▶ **Opdrachten**:
1/ In welk jaar kreeg Hongarije volgens de tekst over Hongaarse wijn een nieuwe wijnwetgeving?
2/ Typ uit de tekst over Hongaarse wijn alles over, van "Evenals in de" tot en met "droge witte wijnen.".

===== Tekstfragment =====

Hongarije

Hongarije

Hongarije behoort tot de meest veelzijdige wijnlanden van Europa. Het produceert wijnen met een volstrekt eigen karakter. Al deze wijnen komen voort uit een rijke wijnbouwtraditie die teruggaat tot de tijd dat de Romeinen hier hun provincie Pannonia stichtten. Een traditie die invallen van de Mongolen in de 13e eeuw, de bezetting van een groot deel van het land door de Turken in de 16e en begin 17e eeuw, en, in het meer recente verleden, het verlies van grote gebieden aan buurlanden overleefde. In het midden van de 17e eeuw ontdekte men in Hongarije het hoe en waarom van het verschijnsel botrytis cinerea (edele rotting), de sleutel tot het latere succes van Tokaj.
Evenals in de buurlanden had de nationalisatie van de wijnbouw na 1945 een buitengewoon ongunstig, nivellerend effect. De liberalisering van de economie sinds 1990 heeft echter gezorgd voor de komst van kapitaalkrachtige buitenlandse investeerders, onder wie enkele zeer gerenommeerde Franse en Spaanse producenten, en het ontstaan van individuele domeinen. Hongarije kreeg in 1997 een nieuwe wijnwetgeving die de nodige ruimte biedt voor experimenten. Het land profileert zich internationaal vooral met droge witte wijnen.

Van witte honing tot grijze monnik

Hongarije heeft goede klimatologische omstandigheden – gematigd continentaal – voor de productie van zowel uitgebalanceerde en aromatische witte als voldoende rijpe rode wijnen. Van de totale productie is ongeveer eenderde rood en tweederde wit. De aanplant van de Hongaarse wijngaarden, met een gezamenlijke oppervlakte van ongeveer 130.000 hectare, is buitengewoon gevarieerd.
Opvallende inheemse witte druivensoorten zijn de furmint, de druif van Tokaj; de aromatische hárslevelû, letterlijk: lindenblad; de leányka, letterlijk: meisjesdruif; de mezesfehér letterlijk: witte honing; szûrkebarát letterlijk: grijze monnik, synoniem voor pinot gris. Karakteristieke rode soorten zijn onder meer kadarka, kékfrankos (= blaufränkisch) en kékoporto (= portugieser).

===== Gegevensfragment =====

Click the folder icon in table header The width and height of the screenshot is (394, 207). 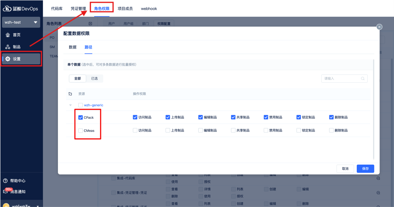tap(70, 94)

=====

▶ **Antwoorden**:
1/ In 1997.

2/
Evenals in de buurlanden had de nationalisatie van de wijnbouw na 1945 een buitengewoon ongunstig, nivellerend effect. De liberalisering van de economie sinds 1990 heeft echter gezorgd voor de komst van kapitaalkrachtige buitenlandse investeerders, onder wie enkele zeer gerenommeerde Franse en Spaanse producenten, en het ontstaan van individuele domeinen. Hongarije kreeg in 1997 een nieuwe wijnwetgeving die de nodige ruimte biedt voor experimenten. Het land profileert zich internationaal vooral met droge witte wijnen.